Negotiations over Reggie’s return soon broke down. Bees offered to allow Feline Friends open access to the cat’s GPS tracking collar, to post what would essentially be a $1,500 bond paid out if Reggie went missing again and even unscheduled video-conferencing calls to assure the cat adoption agency that Reggie was safe at home. All were rejected, Bees and her lawyers said.
“It was everything short of installing a webcam for them,” Bees said.
Both sides appear to be standing on principle.
“The Cat is unique,” the group argued in asserting its only remedy is to keep possession of the cat, originally named Forrest. “His value cannot be compensated by money.”
The nonprofit’s directors, Lisa Ward and Toni McNaughton, did not respond to an email seeking comment, but the group’s lawyer, Edward H. Williams, acknowledged “there is an ongoing debate in the animal welfare community” over the benefits of keeping a cat indoors versus outside.
But Williams said the lawsuit is not about that debate. Instead it’s about the power animal rescues have to impose certain conditions — such as banning the declawing of cats — on people who adopt their animals. “These contracts, like all contracts, can and should be enforced,” he wrote in an email.

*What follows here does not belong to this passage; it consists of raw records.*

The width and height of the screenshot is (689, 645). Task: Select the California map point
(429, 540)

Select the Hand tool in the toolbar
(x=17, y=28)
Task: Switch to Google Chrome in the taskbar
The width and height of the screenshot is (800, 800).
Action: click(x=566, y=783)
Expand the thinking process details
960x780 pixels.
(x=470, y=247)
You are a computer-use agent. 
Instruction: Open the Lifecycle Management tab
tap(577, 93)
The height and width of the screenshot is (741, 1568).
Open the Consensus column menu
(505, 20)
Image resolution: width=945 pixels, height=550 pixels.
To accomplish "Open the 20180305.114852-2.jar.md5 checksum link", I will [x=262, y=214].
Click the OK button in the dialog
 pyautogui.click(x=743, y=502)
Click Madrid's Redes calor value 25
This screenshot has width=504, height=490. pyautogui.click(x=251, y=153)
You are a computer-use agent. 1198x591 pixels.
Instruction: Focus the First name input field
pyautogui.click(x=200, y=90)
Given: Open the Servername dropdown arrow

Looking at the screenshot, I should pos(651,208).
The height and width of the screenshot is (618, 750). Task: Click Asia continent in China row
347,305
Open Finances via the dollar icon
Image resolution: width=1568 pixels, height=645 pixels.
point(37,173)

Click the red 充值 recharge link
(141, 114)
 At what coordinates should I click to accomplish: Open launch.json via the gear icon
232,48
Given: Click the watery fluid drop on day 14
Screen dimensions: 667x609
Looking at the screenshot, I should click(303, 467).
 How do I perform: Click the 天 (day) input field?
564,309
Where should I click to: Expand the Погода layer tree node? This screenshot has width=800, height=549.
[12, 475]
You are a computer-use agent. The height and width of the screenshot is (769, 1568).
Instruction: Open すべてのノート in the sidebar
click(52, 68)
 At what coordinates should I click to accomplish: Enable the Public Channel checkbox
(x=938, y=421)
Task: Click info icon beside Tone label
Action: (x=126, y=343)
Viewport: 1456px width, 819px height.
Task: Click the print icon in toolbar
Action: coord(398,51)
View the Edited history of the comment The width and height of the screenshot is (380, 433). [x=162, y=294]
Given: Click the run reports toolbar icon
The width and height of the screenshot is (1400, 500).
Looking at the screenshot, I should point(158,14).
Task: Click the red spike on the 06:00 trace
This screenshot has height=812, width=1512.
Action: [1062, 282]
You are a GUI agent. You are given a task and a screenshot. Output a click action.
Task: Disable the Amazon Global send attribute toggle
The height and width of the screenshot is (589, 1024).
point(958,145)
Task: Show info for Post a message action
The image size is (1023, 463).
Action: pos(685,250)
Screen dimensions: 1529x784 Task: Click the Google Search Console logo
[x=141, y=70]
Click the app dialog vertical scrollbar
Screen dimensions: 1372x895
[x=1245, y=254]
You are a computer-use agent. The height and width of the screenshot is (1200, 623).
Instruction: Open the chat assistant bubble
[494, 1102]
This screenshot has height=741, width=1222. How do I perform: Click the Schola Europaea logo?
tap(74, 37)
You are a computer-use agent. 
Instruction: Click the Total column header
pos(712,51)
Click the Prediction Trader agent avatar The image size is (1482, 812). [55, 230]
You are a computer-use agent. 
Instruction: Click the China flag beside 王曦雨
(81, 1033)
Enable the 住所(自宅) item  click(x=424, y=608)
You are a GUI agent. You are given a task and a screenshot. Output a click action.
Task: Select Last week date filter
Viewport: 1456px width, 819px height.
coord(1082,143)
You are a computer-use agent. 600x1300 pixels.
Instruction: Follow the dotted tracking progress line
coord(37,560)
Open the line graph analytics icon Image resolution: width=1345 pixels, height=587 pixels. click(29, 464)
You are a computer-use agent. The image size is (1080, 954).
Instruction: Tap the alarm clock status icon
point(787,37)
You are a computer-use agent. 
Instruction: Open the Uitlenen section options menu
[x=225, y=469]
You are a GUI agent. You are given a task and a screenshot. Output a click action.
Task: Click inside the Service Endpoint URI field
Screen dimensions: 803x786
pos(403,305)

“He wasn’t allowed outside. He was just a Houdini — he would escape,” said Bees, who acknowledges Reggie escaped several times a week. The Logan Square artist goes by Bees but filed the lawsuit under her legal name Rachael Siciliano.
Bees’ attorneys dispute that there was ever a legal contract. “This is not an enforceable contract,” said her attorney, Mariana Karampelas, who said nothing in the document discloses that the cat could be taken away. “It’s a list of aspirations,” said Richard Gonzalez, a professor at Chicago-Kent College of Law who is working on the case pro bono.
On a recent Friday, Bees arrived at a single-story veterinarian’s office, picked up a blue crate with Reggie inside and carried him to a special waiting room. The trash can full of used tissues indicates this is where pet owners hear difficult news about their four-legged companions.
“Come here,” Bees says, opening the crate and letting Reggie out. “Aww, you’ve gotten so fat! I think he’s stressed and bored (at the cat foster home).”
The two play, and Bees brushes and pets the cat before it’s time to say goodbye.
“I think they thought that I was a simple art kid and would give him up like I didn’t care, but I am just so adamant about trying to get him back,” she said. “He’s like a family member for me.”